→ **EXERCISE**
Write out word for word the part of the entries that begins at their very first line and ends with the line containing "Click the boxplot", keeping both of those lines.

→ **ENTRIES SHOWN**
:::

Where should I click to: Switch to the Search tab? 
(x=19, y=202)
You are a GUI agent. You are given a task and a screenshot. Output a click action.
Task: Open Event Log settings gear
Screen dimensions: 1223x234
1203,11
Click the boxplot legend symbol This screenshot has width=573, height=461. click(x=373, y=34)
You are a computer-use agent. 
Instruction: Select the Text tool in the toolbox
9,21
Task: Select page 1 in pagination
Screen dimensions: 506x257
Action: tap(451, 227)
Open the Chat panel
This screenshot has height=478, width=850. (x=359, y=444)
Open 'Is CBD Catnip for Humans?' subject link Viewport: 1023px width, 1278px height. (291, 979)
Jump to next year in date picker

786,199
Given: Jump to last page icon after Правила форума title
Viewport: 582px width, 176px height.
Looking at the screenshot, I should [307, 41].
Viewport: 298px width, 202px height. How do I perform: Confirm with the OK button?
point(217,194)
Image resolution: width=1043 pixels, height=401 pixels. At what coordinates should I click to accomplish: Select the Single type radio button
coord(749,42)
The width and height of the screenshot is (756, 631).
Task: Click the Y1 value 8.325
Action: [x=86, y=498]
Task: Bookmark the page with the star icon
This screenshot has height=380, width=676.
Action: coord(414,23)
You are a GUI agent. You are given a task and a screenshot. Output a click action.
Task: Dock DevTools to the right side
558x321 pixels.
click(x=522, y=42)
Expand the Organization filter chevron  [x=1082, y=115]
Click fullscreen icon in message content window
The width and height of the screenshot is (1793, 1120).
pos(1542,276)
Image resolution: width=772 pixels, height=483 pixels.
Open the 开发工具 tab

:::

→ **ANSWER TO THE TASK**
Where should I click to: Switch to the Search tab? 
(x=19, y=202)
You are a GUI agent. You are given a task and a screenshot. Output a click action.
Task: Open Event Log settings gear
Screen dimensions: 1223x234
1203,11
Click the boxplot legend symbol This screenshot has width=573, height=461. click(x=373, y=34)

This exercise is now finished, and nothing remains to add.